The core assumptions you make when you design a system - any system - limit the ways in which the system can meaningfully expand. Robust core assumptions increase the time and money it takes to create the system around them, and even the most robust assumptions can't keep a system young and efficient for long. They just let you get old and creaky while still being useful.

There are only two ways to keep a system - any system, from a corporation to a cancer treatment - efficient.

One is to totally replace the system every chance you get. Create it from scratch. This is what we do with games: the game gets old, we make a new game.

The other is to have the vast majority of the system's internal workings be people instead of paper. Leaving a large amount of the system's operation up to individual discretion has definite flaws, but also has definite advantages. It blows the successes - and failures - way up in proportion. It allows an excellent cog to drive the whole engine at mach 3, but a bad cog will immediately crash it into a tree.

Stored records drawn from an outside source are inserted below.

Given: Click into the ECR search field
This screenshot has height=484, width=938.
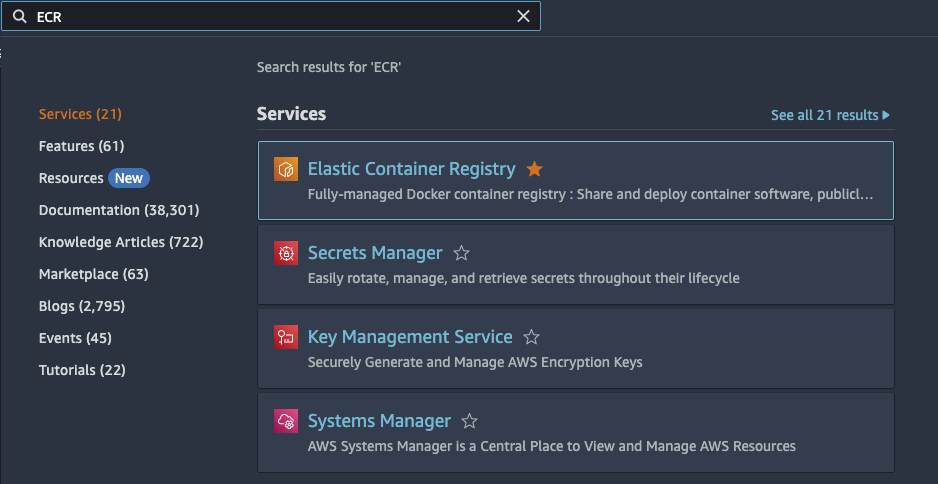Looking at the screenshot, I should tap(270, 17).
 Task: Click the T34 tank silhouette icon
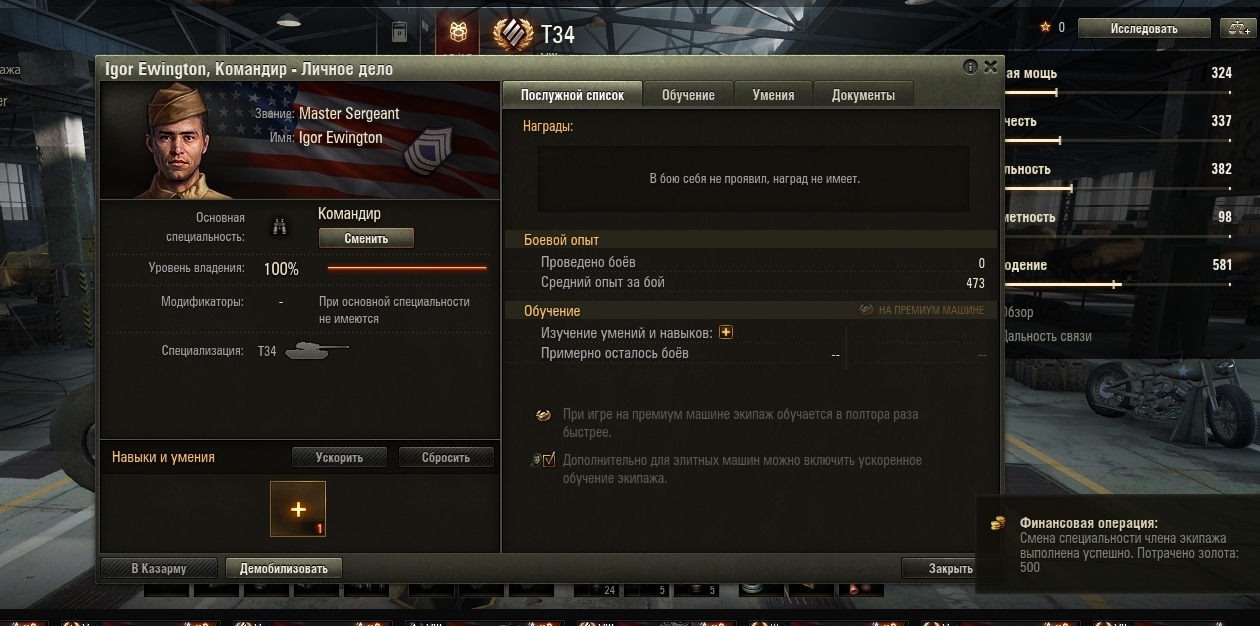point(316,351)
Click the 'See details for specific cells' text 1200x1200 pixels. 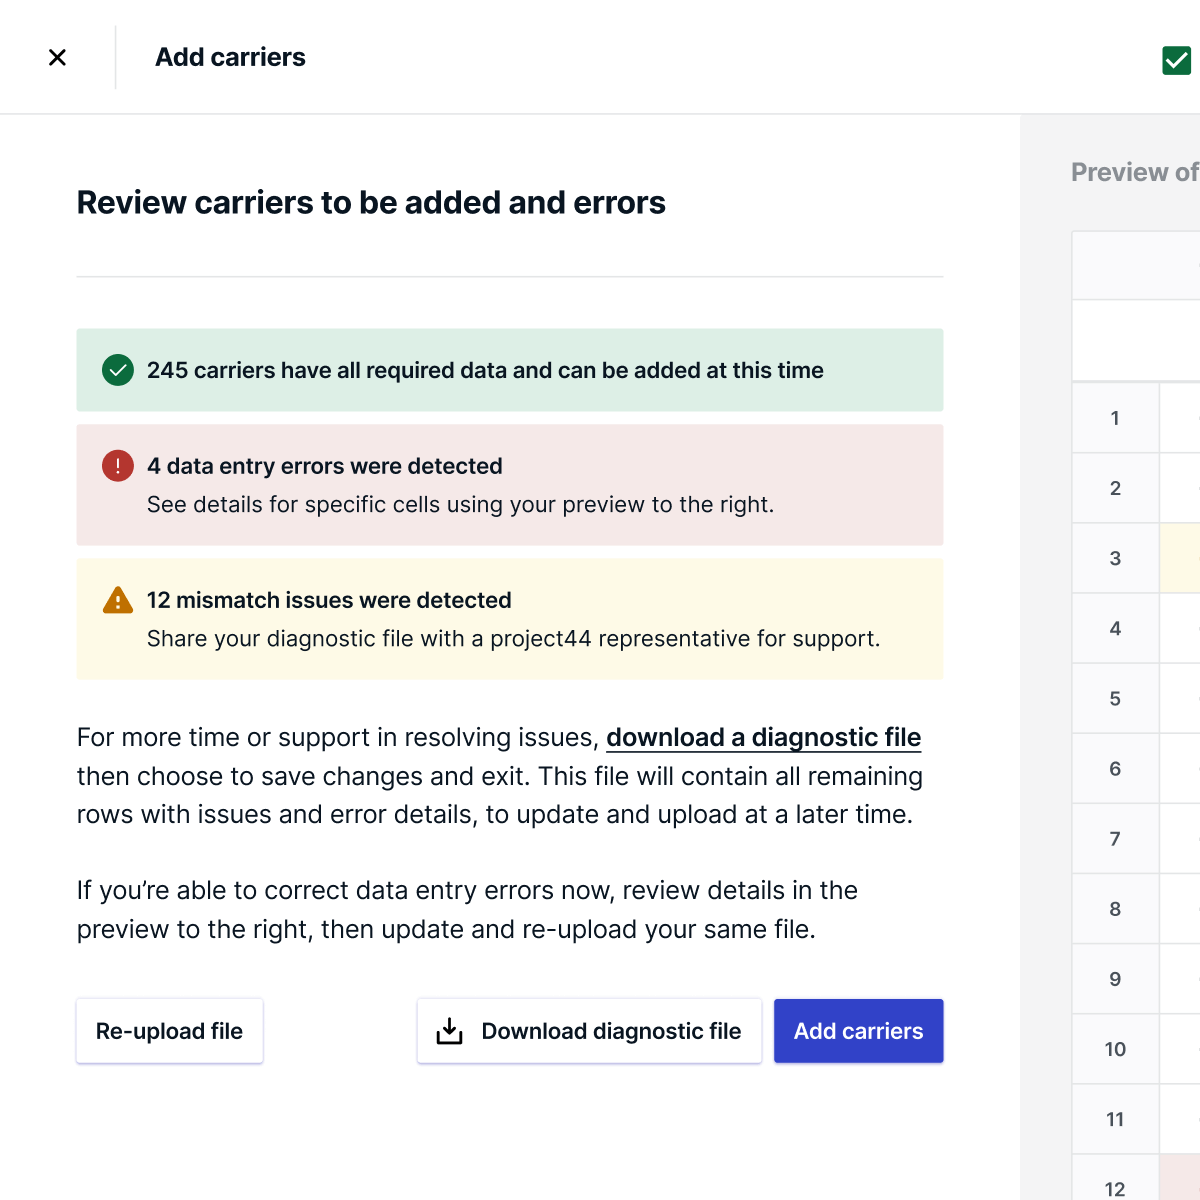pyautogui.click(x=460, y=505)
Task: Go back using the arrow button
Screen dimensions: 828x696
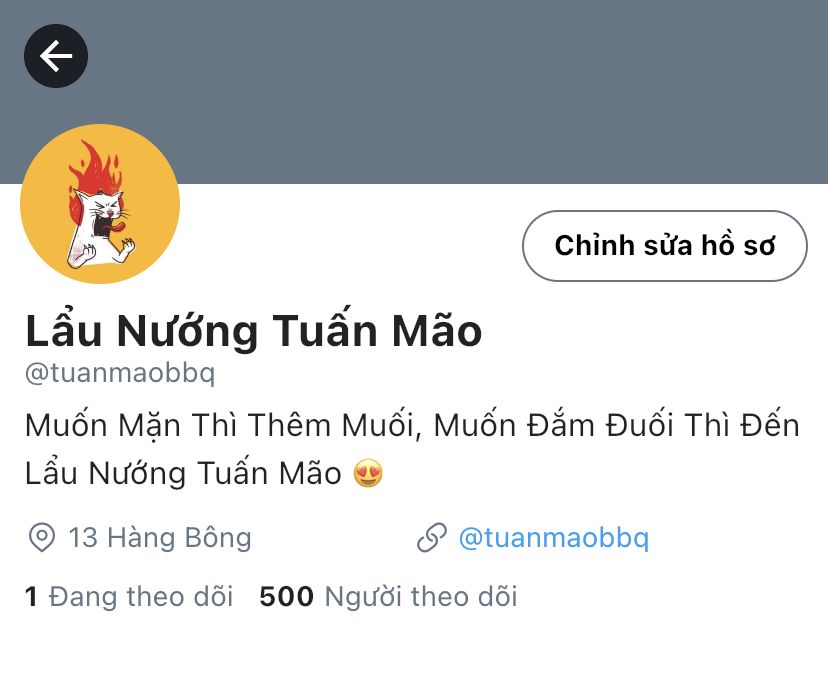Action: pyautogui.click(x=56, y=56)
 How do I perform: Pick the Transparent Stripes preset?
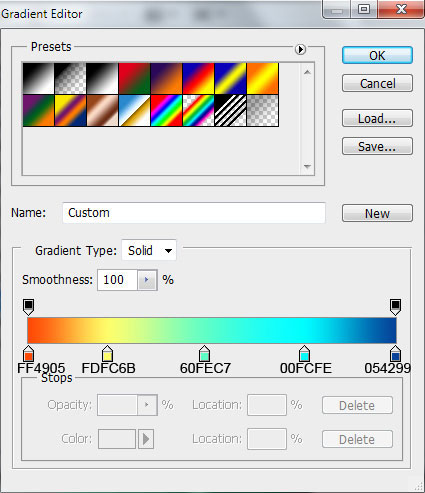230,110
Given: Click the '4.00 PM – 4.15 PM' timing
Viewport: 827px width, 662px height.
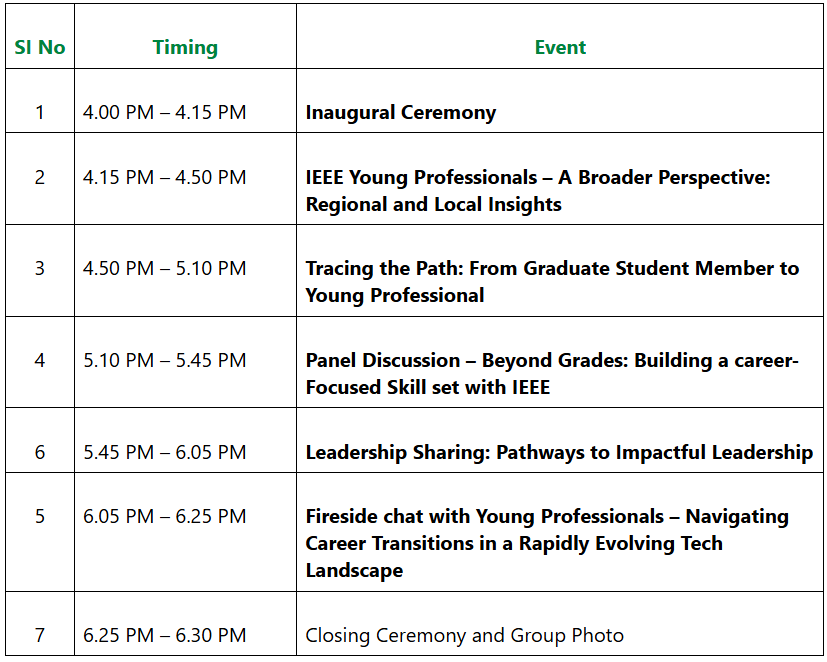Looking at the screenshot, I should pos(165,112).
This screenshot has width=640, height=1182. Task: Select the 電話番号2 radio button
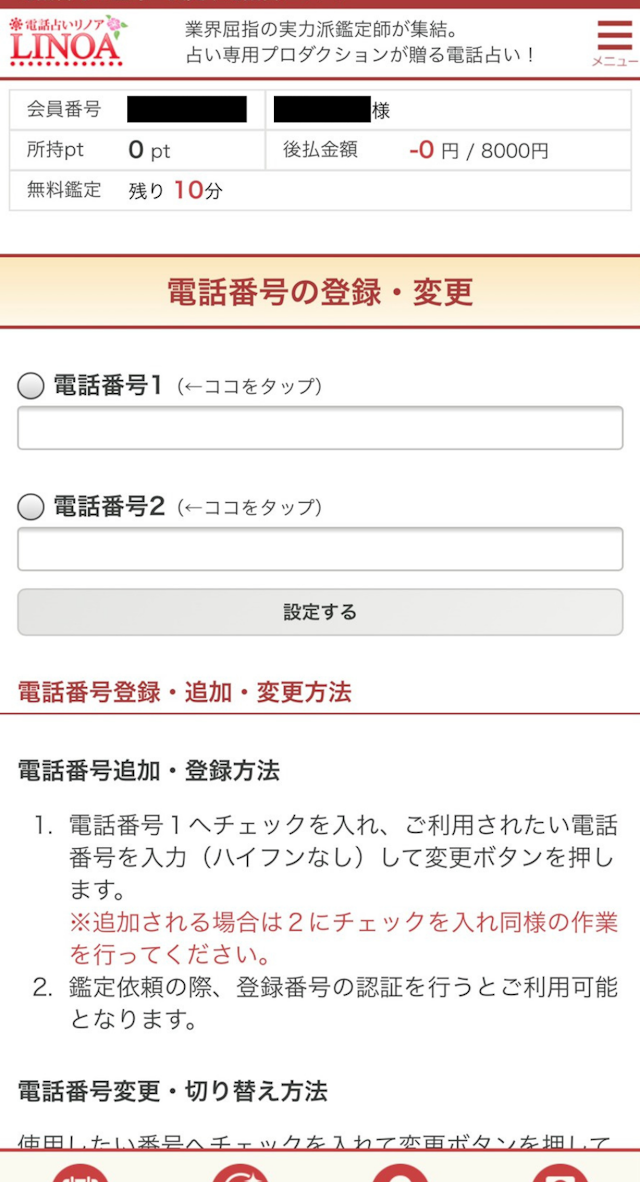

These are really the only two options. The patch-and-patch-and-patch method that we try to use ends in tears. Who is pleased with government spending? Not 1% of the population. Who is pleased with NASA? Nobody who knows much about them. Who is pleased with our social norms? Nobody I know.

The universe is continually changing. New environments constantly swamp the old systems. Trying to "adapt" is a flawed premise. Your system needs to be either re-invented or serve only to enhance your own choices, like a nice car. Even cars have to be replaced and reinvented, however.

So, don't try to "adapt" your system. Don't "adapt" your game ideas, don't "adapt" your social self, don't "adapt" your company. Reinvent. Reinvent lighter, trimmer, more agile. Burn all the paper, start from scratch. Drop the bad cogs, empower the good cogs.

It works for Google. It works for Dreamworks.

Theoretically, it should work for you.

4 comments:

Duncan M said...

This sound like it directly relates back to the Law of Leaky Abstractions.

All systems, computer or otherwise, are attempts to abstract people or processes from each other. This has the practical up-shot of making interactions between groups easier. It also creates problems when the systems (or abstractions) get mis-aligned an can no longer easily interact. Thus we patch the abtraction, creating bloat and ill-fitting abstractions. Or we can create a better abstraction.

Craig Perko said...

Pretty much!

Eric Poulton said...

Funny, not even fifteen minutes before reading this post I finished listening to a lecture from the Long Now Foundation on the exact same topic.

http://www.longnow.org/shop/free-downloads/seminars/
Down near the bottom (Nov. 2005) is a seminar called Making Digital Durable, by Clay Shirky. It looks at what you're talking about here, and how it relates to preserving information and its context for the future.

I don't know if you're familiar with the Long Now Foundation or not, but they've got some really fascinating seminars for download.


Eric Poulton

Craig Perko said...

Hm. Thanks, I'll look into it when I have the time.